A coach with a mass of 100 kg is placed on an adjustable ramp attached to a truck. As one end raises, the couch begins to move downward. If it sldes with an acceleration of .79 m/s^2 at 12 degrees, what is the coefficient of kinetic friction.
I think I found the normal force, but I don't think I found the correct force of friction. Any help would be nice. Thanks!
net force down the plane=mass*a
100g*sin12-mu*100g*cos12=mass*a
solve for mu. g = 9.8N/kg
I don't think I did it correctly. I got a very very small number.
To find the coefficient of kinetic friction in this scenario, you need to consider the forces acting on the coach.
First, let's find the normal force acting on the coach. The normal force (N) is the force exerted by a surface to support the weight of an object resting on it. In this case, the normal force is equal to the component of the gravitational force acting perpendicular to the ramp.
The formula for the normal force on an inclined plane is given by N = mg * cos(theta), where m is the mass of the coach and theta is the angle of inclination.
Given that the mass of the coach is 100 kg and the angle of inclination is 12 degrees, we can calculate the normal force:
N = 100 kg * 9.8 m/s^2 * cos(12 degrees)
Next, let's find the net force acting on the coach. The net force is equal to the mass of the coach multiplied by its acceleration (F_net = ma). In this case, the net force is the component parallel to the ramp, which causes the coach to accelerate.

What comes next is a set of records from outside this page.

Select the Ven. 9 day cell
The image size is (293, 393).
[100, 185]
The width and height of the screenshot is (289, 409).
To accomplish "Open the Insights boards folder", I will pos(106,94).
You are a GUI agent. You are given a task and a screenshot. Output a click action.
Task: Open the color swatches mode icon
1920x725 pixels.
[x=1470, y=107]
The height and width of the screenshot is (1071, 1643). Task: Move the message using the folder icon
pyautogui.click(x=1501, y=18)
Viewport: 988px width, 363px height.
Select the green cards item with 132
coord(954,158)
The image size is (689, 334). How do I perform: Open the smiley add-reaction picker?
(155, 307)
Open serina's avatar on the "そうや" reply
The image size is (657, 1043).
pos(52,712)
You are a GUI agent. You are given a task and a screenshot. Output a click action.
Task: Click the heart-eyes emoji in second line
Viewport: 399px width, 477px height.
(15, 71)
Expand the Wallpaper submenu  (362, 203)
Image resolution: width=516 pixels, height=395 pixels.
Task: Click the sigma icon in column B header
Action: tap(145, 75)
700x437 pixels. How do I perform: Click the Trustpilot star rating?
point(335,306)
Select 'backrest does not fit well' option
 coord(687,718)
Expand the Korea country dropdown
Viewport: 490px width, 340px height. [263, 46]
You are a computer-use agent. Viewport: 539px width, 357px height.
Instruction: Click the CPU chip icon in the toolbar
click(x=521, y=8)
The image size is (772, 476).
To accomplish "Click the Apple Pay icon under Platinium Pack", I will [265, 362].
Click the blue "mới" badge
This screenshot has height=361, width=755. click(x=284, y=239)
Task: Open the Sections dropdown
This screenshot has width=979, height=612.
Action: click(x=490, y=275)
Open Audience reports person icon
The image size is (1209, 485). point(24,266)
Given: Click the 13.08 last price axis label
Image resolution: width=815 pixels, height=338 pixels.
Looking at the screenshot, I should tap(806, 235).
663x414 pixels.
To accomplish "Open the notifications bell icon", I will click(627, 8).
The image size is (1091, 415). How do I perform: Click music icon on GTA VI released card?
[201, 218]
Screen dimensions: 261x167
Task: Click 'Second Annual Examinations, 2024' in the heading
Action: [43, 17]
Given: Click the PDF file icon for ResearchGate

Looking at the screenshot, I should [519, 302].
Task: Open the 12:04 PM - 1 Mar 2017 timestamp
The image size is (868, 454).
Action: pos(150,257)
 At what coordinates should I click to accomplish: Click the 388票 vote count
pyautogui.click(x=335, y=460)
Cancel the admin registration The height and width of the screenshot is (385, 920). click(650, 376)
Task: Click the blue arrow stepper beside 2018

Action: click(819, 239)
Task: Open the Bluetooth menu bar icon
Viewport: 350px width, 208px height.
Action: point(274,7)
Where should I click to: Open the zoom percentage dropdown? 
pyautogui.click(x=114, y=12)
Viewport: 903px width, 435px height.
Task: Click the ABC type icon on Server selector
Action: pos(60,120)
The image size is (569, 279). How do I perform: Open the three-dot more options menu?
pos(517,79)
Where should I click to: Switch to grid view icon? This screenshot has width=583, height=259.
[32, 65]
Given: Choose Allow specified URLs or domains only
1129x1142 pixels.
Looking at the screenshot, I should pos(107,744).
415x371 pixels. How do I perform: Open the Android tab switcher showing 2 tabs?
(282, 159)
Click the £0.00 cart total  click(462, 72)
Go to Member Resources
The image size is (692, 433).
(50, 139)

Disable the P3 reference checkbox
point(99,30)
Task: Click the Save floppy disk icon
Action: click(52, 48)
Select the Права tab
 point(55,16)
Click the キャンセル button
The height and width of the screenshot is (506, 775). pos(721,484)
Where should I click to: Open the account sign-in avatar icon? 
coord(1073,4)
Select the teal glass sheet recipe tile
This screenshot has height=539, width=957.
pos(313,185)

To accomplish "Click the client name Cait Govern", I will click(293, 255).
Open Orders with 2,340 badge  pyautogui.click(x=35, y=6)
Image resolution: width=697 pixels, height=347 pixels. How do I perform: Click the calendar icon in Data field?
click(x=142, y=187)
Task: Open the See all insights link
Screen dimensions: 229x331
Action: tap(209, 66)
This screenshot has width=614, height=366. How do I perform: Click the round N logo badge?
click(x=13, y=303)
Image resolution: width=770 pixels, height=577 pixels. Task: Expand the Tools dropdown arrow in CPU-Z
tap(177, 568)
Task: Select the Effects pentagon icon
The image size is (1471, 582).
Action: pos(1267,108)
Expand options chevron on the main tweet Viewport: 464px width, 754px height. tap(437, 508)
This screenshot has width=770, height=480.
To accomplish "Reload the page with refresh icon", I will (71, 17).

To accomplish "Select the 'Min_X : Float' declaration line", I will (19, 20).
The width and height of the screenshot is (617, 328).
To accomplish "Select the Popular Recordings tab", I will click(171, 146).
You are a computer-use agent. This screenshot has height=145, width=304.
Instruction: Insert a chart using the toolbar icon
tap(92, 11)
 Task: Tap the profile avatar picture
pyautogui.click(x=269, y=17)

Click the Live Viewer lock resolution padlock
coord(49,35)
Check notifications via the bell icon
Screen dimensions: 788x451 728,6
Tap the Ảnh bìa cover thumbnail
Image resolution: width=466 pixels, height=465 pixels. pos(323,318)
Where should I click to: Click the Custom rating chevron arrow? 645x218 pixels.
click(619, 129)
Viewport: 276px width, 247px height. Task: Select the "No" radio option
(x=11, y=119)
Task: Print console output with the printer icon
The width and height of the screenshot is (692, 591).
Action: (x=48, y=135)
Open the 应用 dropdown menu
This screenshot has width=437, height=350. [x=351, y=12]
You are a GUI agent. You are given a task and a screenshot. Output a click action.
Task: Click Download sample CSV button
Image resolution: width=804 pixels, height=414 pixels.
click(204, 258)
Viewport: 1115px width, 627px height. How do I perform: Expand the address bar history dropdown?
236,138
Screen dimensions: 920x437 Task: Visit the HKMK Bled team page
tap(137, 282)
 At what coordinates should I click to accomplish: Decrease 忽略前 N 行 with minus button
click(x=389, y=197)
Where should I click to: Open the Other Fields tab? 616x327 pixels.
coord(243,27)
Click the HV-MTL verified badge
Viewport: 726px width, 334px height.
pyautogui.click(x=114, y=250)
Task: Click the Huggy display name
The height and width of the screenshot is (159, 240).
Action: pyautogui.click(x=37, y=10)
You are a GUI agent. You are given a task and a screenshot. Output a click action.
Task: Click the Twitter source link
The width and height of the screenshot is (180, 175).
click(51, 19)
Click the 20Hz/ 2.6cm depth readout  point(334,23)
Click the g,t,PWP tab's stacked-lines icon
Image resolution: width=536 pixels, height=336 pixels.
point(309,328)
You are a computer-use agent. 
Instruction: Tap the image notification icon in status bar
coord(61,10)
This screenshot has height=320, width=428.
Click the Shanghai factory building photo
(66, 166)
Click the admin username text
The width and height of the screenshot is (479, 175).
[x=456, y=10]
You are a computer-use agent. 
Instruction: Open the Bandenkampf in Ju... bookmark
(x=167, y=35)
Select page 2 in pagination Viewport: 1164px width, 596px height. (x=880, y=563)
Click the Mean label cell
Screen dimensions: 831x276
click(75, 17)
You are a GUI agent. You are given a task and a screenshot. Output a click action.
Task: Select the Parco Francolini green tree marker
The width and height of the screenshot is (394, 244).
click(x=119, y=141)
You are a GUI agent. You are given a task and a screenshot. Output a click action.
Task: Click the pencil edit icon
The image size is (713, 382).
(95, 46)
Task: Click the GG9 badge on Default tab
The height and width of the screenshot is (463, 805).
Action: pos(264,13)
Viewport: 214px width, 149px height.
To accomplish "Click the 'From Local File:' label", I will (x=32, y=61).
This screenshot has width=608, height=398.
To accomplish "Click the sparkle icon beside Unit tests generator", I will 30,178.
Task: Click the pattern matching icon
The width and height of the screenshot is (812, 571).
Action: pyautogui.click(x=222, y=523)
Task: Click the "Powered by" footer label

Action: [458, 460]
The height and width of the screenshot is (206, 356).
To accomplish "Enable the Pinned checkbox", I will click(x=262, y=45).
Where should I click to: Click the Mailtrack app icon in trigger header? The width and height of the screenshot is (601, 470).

Given that the acceleration of the coach is 0.79 m/s^2, we can calculate the net force:
F_net = 100 kg * 0.79 m/s^2
Now, let's calculate the force of friction acting on the coach. The force of friction (F_friction) can be found using the formula F_friction = coefficient of kinetic friction * N, where the coefficient of kinetic friction is what we need to find.
We can rearrange the equation to solve for the coefficient of kinetic friction:
coefficient of kinetic friction = F_friction / N
Substituting the values we have:
coefficient of kinetic friction = (100 kg * 0.79 m/s^2) / N
Finally, we substitute the value of N that we calculated earlier to find the coefficient of kinetic friction.